I think grown ups, for the most part, suck at friendship and we often have no good role models for it. When I was growing up, no one modeled successful adult friendship for me and I’m only just now (age 42 1/2) learning how to become and stay friends with women. It’s the “staying friends” part that’s the challenge. Even after I learned how to make friends with women, I used to give up on them at the slightest disagreement and for most of my life I’ve had no friendships that were older than a few years. I didn’t like it, but I didn’t know what to do about it. By hammering away at this friendship problem and not giving up, I have finally started to learn the following:
1. Not every friend has to be fascinating, intelligent, hilarious, attractive and have amazing connections. I’ve learned not to cut people off because they don’t have my same sense of humor and my same interests, etc. because often those people have other gifts I haven’t noticed yet. Maybe they give amazing legal advice or have in-laws just like mine and can relate or have insight into my job situation. You also never know who’s going to turn out to be the friend who stands by you in your worst times. It’s often not who you expect.
2. Even if someone pisses me off and is clearly the most selfish person I know, those aren’t reasons to decide she’s not my friend anymore. It shocked me the first time it happened, but I have actually worked it out with a friend I was in total disagreement with and today we’re still friends. Believe it or not, people are often approachable and open to talking it out. If someone really values me as a friend, they’ll want a chance to adjust behavior that bothers me or at least listen to my viewpoint. It takes bravery, but after a lifetime of fear, I’ve finally started giving people a chance to work on a friendship instead of deciding that a bump in the road means it’s never going to work.

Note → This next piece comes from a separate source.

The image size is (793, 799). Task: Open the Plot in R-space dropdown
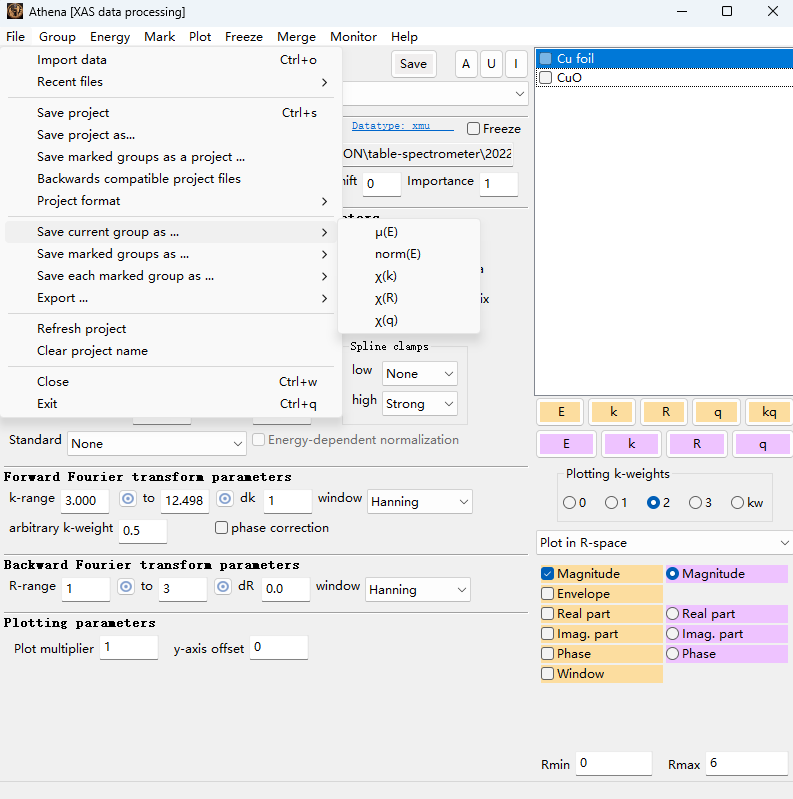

3. If I stop being friends with everyone who displays poor judgement or co-dependent behavior or bigotry or general assholery, I will have no friends. This doesn’t mean putting up with a bunch of jerks who mistreat me, but it does mean allowing people to be human and maybe talking with them about it. Definitely I want to give friends as many chances as I’d want them to give me (OH, yeah..).
4. It’s important to have many friends because some WILL fall in love or move away or become serious jerks you have to cut loose or whatever and then you’ll need your other friends to fill in the space they left. This is another reason I don’t put too many expectations on every single one of my friends: if I can’t get love and support from my closest, most bestest friends, I’ll take love and support from my not-so-close friends. Love and support are that important.
5. Every woman I’ve ever talked to about this stuff has had a LOT to say. We women tend to be so afraid to raise the topic of friendship, but we all have the same fears and feelings of failure about it. And many of us have a similar level of loneliness.
I don’t mean to sound like I know everything. I’ve learned all of this the hard way and I still get judgmental and impatient with people and I still fight loneliness all the time. But I think if you can stay in contact with people and not have this reaction when they make a mistake, “Oh, she’s THAT kind of person. I can’t be her friend anymore,” then you can really build a social circle. When you do, stick with it because you never know who you’ll meet through these kinds of social circles. Some of us actually are fascinating.